◆ **SOURCE DATA**
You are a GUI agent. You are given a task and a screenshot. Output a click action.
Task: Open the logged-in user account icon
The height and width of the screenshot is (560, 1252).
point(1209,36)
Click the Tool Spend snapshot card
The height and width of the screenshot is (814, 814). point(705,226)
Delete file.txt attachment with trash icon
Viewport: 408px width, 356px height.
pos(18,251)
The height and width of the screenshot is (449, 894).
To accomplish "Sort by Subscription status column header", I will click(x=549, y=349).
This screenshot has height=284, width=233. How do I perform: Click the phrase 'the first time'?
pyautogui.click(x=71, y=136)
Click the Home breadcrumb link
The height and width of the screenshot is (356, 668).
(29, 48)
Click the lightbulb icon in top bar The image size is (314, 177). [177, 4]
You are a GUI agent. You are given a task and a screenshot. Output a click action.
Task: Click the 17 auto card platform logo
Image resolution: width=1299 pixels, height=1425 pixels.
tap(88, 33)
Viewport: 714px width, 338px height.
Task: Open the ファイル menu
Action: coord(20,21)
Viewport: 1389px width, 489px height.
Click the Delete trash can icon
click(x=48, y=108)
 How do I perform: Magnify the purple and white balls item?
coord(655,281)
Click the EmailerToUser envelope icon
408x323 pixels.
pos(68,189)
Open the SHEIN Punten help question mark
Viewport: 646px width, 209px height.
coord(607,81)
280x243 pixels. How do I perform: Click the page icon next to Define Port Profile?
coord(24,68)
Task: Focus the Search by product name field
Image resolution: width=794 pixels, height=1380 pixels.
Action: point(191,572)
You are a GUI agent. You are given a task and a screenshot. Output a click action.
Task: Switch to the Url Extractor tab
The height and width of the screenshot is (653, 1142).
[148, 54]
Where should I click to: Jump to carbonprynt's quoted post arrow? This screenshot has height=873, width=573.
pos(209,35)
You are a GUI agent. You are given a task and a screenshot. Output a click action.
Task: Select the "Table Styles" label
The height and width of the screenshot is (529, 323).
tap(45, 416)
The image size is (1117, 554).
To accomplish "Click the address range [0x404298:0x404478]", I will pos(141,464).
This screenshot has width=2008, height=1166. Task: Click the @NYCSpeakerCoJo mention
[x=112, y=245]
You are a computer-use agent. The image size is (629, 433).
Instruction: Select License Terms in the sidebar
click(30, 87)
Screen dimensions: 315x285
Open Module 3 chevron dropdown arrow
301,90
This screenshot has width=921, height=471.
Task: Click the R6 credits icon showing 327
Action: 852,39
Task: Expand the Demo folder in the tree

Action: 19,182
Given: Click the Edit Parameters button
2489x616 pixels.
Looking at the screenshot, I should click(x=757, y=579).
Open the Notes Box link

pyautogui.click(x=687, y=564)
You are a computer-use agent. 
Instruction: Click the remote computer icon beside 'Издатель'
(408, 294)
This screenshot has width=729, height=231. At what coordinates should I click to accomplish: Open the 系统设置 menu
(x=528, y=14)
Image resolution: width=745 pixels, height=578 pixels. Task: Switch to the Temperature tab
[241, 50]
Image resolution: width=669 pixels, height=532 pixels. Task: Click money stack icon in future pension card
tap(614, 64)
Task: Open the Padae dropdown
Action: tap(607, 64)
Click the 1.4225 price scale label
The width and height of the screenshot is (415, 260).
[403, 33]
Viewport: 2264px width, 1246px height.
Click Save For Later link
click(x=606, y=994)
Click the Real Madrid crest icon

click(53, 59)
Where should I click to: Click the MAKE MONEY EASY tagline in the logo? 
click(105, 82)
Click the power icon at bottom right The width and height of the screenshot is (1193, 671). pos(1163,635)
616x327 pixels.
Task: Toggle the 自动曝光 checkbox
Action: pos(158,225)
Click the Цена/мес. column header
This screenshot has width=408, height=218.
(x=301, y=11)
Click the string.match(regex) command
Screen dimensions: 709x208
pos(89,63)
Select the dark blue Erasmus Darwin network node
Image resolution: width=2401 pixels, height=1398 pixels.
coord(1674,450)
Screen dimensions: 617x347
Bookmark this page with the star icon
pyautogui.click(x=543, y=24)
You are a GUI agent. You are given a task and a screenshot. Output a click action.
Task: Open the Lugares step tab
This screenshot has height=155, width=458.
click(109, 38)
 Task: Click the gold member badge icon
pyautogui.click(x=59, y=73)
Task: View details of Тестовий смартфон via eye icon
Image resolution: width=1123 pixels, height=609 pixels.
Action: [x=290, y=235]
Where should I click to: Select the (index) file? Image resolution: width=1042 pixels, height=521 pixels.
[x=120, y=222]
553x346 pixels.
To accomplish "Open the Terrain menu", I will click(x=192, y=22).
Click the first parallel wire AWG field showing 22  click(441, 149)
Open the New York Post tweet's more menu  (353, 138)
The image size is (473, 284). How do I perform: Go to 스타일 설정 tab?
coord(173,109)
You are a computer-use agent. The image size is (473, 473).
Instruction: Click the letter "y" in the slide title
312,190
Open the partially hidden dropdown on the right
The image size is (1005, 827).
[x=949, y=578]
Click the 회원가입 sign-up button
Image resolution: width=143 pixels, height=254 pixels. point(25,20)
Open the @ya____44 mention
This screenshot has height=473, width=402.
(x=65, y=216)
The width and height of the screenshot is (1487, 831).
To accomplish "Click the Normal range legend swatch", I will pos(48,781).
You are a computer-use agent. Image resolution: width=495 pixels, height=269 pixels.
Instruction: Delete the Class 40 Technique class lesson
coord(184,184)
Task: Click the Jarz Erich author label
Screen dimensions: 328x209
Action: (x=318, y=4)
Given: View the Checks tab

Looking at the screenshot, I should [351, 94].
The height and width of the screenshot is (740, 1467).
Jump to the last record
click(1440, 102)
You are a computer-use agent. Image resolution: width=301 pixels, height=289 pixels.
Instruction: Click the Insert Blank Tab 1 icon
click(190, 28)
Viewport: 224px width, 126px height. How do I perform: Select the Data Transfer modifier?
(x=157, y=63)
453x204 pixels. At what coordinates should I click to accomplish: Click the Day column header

◆ **EXERCISE AIM**
Among the lines of the records, copy out each one that contains the word "range".

◆ **WRITTEN ANSWER**
To accomplish "Click the address range [0x404298:0x404478]", I will pos(141,464).
To accomplish "Click the Normal range legend swatch", I will pos(48,781).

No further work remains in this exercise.